11. We want our Bilingual Counseling Assistants to have a salary that it is competitive when compared to other interpretation jobs in Philadelphia.  Our job description has evolved, but our compensation remains the same. We are required to provide interpretation services at a top professional level. We are expected to translate documents in our schools. We are required to deliver at least 10 workshops to parents and community every year. We are expected to handle updated information regarding immigration issues and to be aware of community organizations and resources for immigrant families in Philadelphia. Low compensation creates high turnover and affects our schools and students, who see new BCAs every year.

12. Bilingual Counseling Assistants need to stop getting translation requests from the Office of Translation and Interpretation at 440. We already have our own overwhelming jobs in our schools. Having to translate documents from 440 during our workday on top of that doesn’t let us work with our families, students and school staff. Any translation job sent by 440 should be optional and paid as overtime. It’s not fair that we are helping keep the Translation and Interpretation Office afloat and we haven’t been compensated for it.

13. Bilingual Counseling Assistants need to get reimbursed for travelling when sent to other schools to serve as interpreters. There has to be a system to refund us our mileage, as in other schools district jobs. 

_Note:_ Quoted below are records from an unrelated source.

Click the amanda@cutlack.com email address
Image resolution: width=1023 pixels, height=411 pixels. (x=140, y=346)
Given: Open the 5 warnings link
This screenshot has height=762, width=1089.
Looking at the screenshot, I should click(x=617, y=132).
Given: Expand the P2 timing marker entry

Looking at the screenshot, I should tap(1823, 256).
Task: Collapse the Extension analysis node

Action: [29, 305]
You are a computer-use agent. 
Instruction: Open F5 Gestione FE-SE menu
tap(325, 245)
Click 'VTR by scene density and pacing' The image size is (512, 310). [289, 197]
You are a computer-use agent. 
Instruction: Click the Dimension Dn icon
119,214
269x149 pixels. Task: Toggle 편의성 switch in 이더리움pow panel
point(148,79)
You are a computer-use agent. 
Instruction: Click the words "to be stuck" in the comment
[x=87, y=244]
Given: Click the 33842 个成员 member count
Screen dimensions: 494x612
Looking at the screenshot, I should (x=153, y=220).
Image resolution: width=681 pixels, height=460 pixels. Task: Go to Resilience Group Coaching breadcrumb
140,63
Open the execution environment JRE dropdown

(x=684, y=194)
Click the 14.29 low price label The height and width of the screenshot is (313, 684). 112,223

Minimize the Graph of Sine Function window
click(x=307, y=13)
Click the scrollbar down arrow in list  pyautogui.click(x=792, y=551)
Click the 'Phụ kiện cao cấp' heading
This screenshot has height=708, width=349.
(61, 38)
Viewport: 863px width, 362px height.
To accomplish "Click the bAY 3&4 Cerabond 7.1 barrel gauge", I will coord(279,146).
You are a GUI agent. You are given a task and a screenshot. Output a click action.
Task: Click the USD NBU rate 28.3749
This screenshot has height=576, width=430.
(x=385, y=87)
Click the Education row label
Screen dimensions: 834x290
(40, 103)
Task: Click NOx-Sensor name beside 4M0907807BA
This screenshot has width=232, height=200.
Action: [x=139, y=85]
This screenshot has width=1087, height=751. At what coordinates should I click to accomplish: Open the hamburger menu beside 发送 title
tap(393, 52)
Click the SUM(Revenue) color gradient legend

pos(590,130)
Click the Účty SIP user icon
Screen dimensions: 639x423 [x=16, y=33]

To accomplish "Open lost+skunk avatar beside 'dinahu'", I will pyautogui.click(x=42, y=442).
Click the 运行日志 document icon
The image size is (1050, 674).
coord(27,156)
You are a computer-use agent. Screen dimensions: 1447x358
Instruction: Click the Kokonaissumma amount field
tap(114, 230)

14. Bilingual Counseling Assistants need to be protected by a professional code for interpreters. This professional code needs to be included in our contract. Same as any professional interpreters in the US, we need breaks during our interpretation services, time for pre-sessions, and we need to get documents with some days in advance in order to best serve as interpreters between our schools and families. We also need the role of the interpreter to be respected by staff, administration and school community. 

15. Bilingual Counseling Assistants need office space to keep educational materials and have confidential meetings with parents. Although, this is officially part of our current contract, most of the BCA’s don’t have an appropriate space to work and end up sitting in corridors or in the main office, where they are used as administrative staff.

16. For each 9 semester hours (or equivalent pre-college academic achievement) paraprofessionals shall receive a salary increase.  Paraprofessionals need a ladder to earn higher wages in the Philadelphia School District.  The education requirement to be a paraprofessional is currently a high school diploma. As of 2019, there are 3-5 ways that teachers, counselors or clinical staff can increase their salary due to earning higher education credits.  It’s time that para’s have a ladder and step tools to earn higher wages if they receive higher education.    

Paraprofessionals work hard every day to meet the needs of our students, and we want to be treated as the professionals we are - worthy of your respect and consideration!